Assembly OKs bill to extend speech therapy in schools
STATE HOUSE – The General Assembly today approved legislation sponsored by Senate President Pro Tempore Hanna M. Gallo and House Education Committee Chairman Joseph M. McNamara to allow speech therapy services to be provided in school to children who need them, regardless of age.
The legislation (2022-S 2570, 2022-H 7273), which now heads to the governor for consideration, includes speech-language pathology services under the umbrella of special education, and specifies that speech-language pathology services will not be terminated solely because a child has attained 9 years of age or greater. The bill is supported by the American Speech-Language-Hearing Association, as well as the American Civil Liberties Union.
“As a speech pathologist, I see many children who are still in need of speech therapy when they are 9 or older. There’s such a wide range in the needs of children. Services need to be provided according to each individual child’s needs and progress, not cut off at a predetermined age, particularly one that is so young,” said Senator Gallo (D-Dist. 27, Cranston, West Warwick), who works as a speech language pathologist for the Cranston Public Schools.

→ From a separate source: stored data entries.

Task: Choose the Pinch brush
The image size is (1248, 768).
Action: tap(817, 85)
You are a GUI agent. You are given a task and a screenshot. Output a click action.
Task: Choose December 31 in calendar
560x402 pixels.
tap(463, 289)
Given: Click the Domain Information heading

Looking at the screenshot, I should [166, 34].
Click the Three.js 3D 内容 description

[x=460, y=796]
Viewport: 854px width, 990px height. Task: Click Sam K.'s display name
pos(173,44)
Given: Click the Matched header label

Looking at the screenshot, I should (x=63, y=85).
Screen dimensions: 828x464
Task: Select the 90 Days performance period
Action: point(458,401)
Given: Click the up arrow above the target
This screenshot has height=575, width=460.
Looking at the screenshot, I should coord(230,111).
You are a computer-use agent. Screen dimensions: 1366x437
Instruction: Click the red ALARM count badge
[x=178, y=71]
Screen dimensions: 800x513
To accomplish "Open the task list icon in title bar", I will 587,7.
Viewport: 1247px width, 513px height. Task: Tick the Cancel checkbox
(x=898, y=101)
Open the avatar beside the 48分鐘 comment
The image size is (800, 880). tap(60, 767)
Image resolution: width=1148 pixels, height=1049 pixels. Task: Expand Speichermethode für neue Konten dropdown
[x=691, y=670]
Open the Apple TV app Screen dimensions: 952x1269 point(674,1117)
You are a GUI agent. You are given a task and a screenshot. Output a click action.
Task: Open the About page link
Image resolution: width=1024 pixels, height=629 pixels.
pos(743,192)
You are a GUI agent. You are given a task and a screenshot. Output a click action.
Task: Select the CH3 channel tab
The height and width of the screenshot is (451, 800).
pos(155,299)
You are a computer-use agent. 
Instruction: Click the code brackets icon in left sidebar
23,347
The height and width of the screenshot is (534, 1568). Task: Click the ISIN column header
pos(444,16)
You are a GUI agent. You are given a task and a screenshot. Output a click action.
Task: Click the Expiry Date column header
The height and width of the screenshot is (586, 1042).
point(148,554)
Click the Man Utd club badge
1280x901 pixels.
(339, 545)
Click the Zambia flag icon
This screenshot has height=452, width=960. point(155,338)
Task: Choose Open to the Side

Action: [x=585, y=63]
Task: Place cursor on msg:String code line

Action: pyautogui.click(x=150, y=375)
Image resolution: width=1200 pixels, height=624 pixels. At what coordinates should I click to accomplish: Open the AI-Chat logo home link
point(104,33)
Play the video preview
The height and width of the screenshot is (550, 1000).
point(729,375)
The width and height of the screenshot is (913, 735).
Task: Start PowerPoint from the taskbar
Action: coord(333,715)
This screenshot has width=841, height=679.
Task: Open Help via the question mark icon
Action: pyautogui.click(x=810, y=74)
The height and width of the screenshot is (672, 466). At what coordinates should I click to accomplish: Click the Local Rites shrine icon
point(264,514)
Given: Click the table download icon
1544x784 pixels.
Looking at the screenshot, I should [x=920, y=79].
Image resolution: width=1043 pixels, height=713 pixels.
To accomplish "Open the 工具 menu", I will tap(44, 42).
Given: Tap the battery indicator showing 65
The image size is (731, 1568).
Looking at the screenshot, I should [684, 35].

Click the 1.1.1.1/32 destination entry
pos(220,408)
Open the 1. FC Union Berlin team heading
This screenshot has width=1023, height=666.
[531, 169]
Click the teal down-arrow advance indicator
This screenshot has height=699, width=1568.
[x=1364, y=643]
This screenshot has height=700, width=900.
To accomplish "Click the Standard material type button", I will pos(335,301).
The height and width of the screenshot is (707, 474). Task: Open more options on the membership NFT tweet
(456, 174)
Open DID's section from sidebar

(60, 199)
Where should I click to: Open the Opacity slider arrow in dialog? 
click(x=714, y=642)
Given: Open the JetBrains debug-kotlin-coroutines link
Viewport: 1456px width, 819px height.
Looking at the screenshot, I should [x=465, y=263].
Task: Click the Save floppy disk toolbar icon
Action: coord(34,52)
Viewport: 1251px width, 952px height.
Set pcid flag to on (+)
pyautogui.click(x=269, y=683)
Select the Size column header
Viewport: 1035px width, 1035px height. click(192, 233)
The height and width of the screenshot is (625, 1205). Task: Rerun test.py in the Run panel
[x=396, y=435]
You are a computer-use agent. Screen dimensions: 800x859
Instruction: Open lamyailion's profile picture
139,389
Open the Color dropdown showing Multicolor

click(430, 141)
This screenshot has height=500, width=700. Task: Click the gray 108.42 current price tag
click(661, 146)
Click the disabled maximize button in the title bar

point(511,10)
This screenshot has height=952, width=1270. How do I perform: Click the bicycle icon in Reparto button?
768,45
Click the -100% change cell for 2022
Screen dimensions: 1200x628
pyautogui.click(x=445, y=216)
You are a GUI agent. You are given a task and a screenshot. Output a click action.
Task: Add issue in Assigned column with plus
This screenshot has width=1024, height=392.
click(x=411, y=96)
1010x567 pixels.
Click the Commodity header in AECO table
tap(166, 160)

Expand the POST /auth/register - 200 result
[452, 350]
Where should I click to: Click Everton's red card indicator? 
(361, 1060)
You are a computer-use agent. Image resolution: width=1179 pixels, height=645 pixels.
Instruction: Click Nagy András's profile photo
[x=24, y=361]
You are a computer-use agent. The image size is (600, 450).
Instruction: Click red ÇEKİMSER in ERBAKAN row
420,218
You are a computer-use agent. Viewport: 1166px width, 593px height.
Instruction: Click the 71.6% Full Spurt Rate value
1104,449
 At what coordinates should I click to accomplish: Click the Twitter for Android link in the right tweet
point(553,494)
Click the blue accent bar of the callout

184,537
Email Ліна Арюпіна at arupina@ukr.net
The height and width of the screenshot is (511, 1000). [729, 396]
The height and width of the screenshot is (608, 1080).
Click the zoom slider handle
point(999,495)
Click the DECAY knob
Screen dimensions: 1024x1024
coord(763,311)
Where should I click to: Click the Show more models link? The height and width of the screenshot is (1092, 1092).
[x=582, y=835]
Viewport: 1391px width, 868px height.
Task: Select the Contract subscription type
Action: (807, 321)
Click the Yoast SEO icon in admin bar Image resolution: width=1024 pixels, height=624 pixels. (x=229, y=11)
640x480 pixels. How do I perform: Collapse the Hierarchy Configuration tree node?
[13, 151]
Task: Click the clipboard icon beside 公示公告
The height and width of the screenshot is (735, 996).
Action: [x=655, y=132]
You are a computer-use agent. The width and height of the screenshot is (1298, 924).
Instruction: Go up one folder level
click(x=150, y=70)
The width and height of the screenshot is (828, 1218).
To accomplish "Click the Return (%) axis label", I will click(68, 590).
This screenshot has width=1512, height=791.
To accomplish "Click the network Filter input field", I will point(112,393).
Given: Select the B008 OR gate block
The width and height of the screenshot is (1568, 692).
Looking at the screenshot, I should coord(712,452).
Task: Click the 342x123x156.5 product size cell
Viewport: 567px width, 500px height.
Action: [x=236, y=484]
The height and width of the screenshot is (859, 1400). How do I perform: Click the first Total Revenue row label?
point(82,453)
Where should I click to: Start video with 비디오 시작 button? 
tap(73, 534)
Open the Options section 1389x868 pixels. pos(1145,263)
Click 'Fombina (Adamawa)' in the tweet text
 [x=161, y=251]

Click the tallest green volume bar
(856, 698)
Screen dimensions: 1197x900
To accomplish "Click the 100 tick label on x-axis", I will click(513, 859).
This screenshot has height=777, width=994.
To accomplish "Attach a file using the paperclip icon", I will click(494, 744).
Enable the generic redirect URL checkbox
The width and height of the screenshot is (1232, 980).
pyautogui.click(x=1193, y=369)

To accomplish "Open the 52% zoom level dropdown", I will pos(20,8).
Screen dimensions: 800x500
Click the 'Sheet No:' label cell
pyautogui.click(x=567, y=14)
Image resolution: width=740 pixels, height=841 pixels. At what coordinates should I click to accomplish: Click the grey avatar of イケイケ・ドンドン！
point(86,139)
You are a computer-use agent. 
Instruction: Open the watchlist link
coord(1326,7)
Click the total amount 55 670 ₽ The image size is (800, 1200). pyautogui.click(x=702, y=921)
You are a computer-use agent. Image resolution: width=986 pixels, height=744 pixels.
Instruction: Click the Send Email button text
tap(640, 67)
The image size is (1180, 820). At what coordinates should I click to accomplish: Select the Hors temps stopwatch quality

Said Representative McNamara (D-Dist. 19, Warwick, Cranston), “Rhode Island is the only state in the union that ends speech pathology for students who are 9 years old. It was put in place by the Board of Regents many years ago, and it’s a horrible disparity for children who need those services. The plans and therapies these students receive should be based on the assessments and evaluations of licensed speech pathologists, not an arbitrary age rule.”